#### [Written instruction]
Swap "Previous button" for "Back button" in the records from the line with "Toggle closed captions" to the line with "pyautogui.click(x=1296, y=133)", and give back only those lines with everything else left as is.

─── Supplied records

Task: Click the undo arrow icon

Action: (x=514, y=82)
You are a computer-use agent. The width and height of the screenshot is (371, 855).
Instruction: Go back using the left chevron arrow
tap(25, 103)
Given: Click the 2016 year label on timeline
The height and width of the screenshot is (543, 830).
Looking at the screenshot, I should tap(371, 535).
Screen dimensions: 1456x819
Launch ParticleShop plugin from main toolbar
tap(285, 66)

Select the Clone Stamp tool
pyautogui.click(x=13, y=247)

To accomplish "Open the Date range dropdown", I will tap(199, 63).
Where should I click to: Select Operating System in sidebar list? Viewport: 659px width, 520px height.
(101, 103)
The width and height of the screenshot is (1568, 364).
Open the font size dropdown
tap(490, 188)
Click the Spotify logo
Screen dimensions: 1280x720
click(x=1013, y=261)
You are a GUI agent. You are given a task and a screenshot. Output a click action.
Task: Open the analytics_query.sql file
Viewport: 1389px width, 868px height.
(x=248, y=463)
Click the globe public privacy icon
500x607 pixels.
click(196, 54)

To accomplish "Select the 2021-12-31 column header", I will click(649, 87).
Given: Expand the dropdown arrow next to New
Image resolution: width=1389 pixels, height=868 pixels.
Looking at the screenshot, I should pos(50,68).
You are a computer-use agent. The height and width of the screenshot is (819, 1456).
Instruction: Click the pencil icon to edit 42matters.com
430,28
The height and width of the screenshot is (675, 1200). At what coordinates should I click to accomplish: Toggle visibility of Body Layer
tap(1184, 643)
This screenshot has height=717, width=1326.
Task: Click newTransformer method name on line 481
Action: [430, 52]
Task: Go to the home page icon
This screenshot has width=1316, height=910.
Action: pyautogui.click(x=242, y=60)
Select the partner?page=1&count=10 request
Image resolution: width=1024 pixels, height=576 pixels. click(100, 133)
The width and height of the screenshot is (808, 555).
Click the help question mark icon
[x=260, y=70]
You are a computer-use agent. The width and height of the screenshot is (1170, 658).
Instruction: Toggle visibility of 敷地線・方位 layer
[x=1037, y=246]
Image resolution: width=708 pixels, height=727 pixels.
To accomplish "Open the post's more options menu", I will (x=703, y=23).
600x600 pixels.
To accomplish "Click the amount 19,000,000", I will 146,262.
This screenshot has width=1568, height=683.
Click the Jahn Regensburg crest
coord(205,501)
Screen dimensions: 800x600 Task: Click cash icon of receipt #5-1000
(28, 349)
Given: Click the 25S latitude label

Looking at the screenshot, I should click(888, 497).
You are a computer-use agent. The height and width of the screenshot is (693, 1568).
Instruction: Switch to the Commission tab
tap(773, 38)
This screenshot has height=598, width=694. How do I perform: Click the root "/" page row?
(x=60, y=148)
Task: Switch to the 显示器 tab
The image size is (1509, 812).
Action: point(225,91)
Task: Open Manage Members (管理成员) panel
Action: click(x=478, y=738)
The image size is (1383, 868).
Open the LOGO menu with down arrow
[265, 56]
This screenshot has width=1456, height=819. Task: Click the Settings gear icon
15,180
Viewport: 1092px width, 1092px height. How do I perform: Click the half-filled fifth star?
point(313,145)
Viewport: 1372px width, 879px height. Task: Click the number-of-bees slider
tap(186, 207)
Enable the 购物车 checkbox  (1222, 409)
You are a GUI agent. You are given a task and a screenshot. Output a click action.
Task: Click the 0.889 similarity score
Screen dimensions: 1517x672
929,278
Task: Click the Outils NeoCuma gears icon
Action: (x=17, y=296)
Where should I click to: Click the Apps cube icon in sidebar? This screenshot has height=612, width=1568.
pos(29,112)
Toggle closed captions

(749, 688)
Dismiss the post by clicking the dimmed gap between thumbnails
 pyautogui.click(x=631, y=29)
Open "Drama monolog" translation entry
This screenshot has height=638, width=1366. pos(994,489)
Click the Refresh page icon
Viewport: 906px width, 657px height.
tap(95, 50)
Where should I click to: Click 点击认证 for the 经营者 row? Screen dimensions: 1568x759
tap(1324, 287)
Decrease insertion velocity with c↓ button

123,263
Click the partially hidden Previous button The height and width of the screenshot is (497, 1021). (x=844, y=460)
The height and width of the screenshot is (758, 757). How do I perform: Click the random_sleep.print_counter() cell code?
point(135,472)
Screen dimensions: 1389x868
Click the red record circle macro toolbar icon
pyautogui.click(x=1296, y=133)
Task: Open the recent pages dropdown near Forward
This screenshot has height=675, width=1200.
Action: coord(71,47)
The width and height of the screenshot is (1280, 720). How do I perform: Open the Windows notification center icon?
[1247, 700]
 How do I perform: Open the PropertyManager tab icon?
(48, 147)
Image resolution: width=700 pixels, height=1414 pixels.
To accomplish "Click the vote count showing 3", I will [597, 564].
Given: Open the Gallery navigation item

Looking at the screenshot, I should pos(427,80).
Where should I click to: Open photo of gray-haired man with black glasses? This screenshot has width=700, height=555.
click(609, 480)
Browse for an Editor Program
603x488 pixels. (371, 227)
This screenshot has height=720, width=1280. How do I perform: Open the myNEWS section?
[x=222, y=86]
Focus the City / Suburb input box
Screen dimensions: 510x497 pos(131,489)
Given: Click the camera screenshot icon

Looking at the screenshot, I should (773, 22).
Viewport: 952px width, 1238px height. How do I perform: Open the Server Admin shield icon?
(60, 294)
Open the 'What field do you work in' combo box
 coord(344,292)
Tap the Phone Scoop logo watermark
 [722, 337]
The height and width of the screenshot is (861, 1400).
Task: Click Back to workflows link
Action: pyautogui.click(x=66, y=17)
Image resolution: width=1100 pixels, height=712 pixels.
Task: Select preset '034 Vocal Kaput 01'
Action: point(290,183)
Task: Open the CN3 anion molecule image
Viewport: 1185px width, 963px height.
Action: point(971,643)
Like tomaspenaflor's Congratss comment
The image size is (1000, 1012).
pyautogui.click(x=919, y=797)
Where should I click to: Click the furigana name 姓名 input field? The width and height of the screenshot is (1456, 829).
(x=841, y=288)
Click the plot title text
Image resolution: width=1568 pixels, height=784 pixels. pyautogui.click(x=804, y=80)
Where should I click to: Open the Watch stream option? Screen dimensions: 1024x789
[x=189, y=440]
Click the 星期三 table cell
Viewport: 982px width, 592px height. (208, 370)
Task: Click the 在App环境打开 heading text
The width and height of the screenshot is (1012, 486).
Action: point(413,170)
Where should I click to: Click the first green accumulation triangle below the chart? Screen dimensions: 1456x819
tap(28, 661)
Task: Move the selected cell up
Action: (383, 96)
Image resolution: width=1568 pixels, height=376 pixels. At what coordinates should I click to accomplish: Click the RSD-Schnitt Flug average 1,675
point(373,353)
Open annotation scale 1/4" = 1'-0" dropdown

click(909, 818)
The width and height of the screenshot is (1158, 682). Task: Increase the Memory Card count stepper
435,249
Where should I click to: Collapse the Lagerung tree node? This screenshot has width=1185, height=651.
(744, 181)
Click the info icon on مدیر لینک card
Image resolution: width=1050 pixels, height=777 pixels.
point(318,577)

──────

#### [Output below]
Toggle closed captions

(749, 688)
Dismiss the post by clicking the dimmed gap between thumbnails
 pyautogui.click(x=631, y=29)
Open "Drama monolog" translation entry
This screenshot has height=638, width=1366. pos(994,489)
Click the Refresh page icon
Viewport: 906px width, 657px height.
tap(95, 50)
Where should I click to: Click 点击认证 for the 经营者 row? Screen dimensions: 1568x759
tap(1324, 287)
Decrease insertion velocity with c↓ button

123,263
Click the partially hidden Back button The height and width of the screenshot is (497, 1021). (x=844, y=460)
The height and width of the screenshot is (758, 757). How do I perform: Click the random_sleep.print_counter() cell code?
point(135,472)
Screen dimensions: 1389x868
Click the red record circle macro toolbar icon
pyautogui.click(x=1296, y=133)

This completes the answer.